The story around Free continues (talking about a nice marketing strategy). A review from Malcolm Gladwell (yes, the Blink and Tipping Point guy) in The New Yorker elicited a response from Anderson on his blog, causing another Internet aficionado, Seth Godin, to again take sides (Anderson’s side that is). Seems like a dinosaur fight (though very gentlemanlike of course). Gladwell’s argument revolves around the notion that the money, or better said, the payment for services provided, has to come from and end up somewhere. As Gladwell states: ‘It would be nice to know, as well, just how a business goes about reorganizing itself around getting people to work for “non-monetary rewards.”’ He thus states that ‘free is just another price’ and information can’t actually want to be free, as it can’t really ‘want’ anything; the actors in the system want it to be free in order to make some money around free (‘free represents an enormous business opportunity’). Next to that Gladwell argues that whereas the costs of the digital product might be nearing zero, the costs to produce the product or content still make up a large amount of the price, as John Naughton also elaborates on in his review in The Observer.
Anderson responds by stating that the circular reasoning of which Gladwell accuses him does no longer pertain in a gift economy in which content is truly being produced without the aim of creating money. The circle ends when it concerns money and expands into the realm of the nonmonetary. In Andersons words: ‘Somewhere down the chain, the incentives go from monetary to nonmonetary (attention, reputation, expression, etc).’ Godin takes this argument even further stating that ‘In a world of free, everyone can play’, meaning that in an abundance and attention economy as the world wide web is, many people are willing to write for free. This does not mean everybody will write for free and no one will pay for online content anymore.
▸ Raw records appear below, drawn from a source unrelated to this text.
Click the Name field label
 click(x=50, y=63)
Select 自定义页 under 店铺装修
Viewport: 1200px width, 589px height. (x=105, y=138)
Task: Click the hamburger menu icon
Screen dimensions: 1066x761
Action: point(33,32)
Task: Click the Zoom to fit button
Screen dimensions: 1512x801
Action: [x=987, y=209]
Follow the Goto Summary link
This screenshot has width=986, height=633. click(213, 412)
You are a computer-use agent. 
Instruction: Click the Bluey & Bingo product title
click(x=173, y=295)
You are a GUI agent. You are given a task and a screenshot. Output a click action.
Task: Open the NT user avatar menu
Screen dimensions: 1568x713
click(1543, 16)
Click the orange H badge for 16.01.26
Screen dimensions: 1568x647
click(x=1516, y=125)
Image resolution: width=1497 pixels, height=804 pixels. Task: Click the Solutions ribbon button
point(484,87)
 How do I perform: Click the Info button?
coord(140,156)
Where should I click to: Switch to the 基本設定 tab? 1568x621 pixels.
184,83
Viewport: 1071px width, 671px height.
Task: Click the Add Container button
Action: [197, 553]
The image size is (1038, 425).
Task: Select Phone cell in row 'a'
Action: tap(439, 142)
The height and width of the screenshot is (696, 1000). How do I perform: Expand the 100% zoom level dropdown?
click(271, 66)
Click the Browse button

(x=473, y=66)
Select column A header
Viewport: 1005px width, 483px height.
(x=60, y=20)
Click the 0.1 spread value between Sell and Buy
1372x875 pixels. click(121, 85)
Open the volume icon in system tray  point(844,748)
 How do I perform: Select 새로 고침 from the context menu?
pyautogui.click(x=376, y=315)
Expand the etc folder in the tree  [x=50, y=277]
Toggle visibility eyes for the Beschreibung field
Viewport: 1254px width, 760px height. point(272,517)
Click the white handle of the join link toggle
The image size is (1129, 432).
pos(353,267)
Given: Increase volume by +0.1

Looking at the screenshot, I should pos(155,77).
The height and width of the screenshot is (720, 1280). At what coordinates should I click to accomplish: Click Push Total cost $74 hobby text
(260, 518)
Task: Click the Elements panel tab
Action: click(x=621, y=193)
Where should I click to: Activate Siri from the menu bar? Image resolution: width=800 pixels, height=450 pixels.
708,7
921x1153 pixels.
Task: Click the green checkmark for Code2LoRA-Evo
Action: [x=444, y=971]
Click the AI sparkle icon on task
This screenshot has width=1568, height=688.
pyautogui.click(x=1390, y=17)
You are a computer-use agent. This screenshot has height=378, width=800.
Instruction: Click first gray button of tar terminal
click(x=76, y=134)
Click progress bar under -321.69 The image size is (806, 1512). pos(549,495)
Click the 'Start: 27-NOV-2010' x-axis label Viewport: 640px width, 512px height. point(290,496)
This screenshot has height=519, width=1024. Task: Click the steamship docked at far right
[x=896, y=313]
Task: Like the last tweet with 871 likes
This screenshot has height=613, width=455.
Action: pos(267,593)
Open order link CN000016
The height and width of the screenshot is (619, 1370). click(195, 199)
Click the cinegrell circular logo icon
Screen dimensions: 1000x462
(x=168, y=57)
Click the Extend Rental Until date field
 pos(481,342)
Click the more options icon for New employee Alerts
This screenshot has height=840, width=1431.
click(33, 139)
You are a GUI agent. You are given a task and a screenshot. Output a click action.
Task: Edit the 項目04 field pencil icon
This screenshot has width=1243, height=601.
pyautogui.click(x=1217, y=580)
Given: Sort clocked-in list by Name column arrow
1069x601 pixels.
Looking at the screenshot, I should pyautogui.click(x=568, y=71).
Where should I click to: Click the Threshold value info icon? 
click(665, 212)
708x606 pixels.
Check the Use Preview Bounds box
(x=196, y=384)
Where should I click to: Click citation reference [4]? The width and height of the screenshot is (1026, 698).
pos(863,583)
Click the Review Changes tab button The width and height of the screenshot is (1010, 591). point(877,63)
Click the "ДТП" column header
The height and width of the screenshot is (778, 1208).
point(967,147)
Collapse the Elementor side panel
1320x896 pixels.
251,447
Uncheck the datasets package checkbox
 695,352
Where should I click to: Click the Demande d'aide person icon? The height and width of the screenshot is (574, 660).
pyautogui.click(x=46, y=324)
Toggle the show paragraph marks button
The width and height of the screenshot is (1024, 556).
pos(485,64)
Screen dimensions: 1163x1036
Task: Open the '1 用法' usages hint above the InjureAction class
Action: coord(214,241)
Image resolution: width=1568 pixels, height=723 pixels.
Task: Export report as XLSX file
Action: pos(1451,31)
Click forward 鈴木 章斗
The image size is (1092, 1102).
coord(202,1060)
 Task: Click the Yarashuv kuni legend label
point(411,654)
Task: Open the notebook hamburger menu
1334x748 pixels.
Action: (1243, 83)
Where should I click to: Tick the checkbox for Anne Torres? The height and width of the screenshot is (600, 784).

As Drake Bennett writes in his review for The Boston Globe, this idea of a minority of fee-payers for the deluxe services in a freemium model, is one Anderson sees as highly probable. From the review: ‘The advantage of freemium, Anderson argues, is that in a digital world, the cost of widely disseminating the free stuff is low enough that you don’t actually need that large a percentage of premium clients to make it work. Indeed, in general, Anderson sees the mind-boggling scale of the Internet as central to its ability to sustain free institutions, especially totally free ones like Wikipedia, which survives on the altruistic efforts of a minuscule proportion of its planet-wide set of users.’ Selection might also become more valuable in an attention economy, becoming another basis of potential revenue, picking the pearls from the heaps of free. As Godin writes: ‘The reason that we needed paid contributors before was that there was only economic room for a few magazines, a few TV channels, a few pottery stores, a few of everything. In world where there is room for anyone to present their work, anyone will present their work. Editors become ever more powerful and valued, while the need for attention grows so acute that free may even be considered expensive.’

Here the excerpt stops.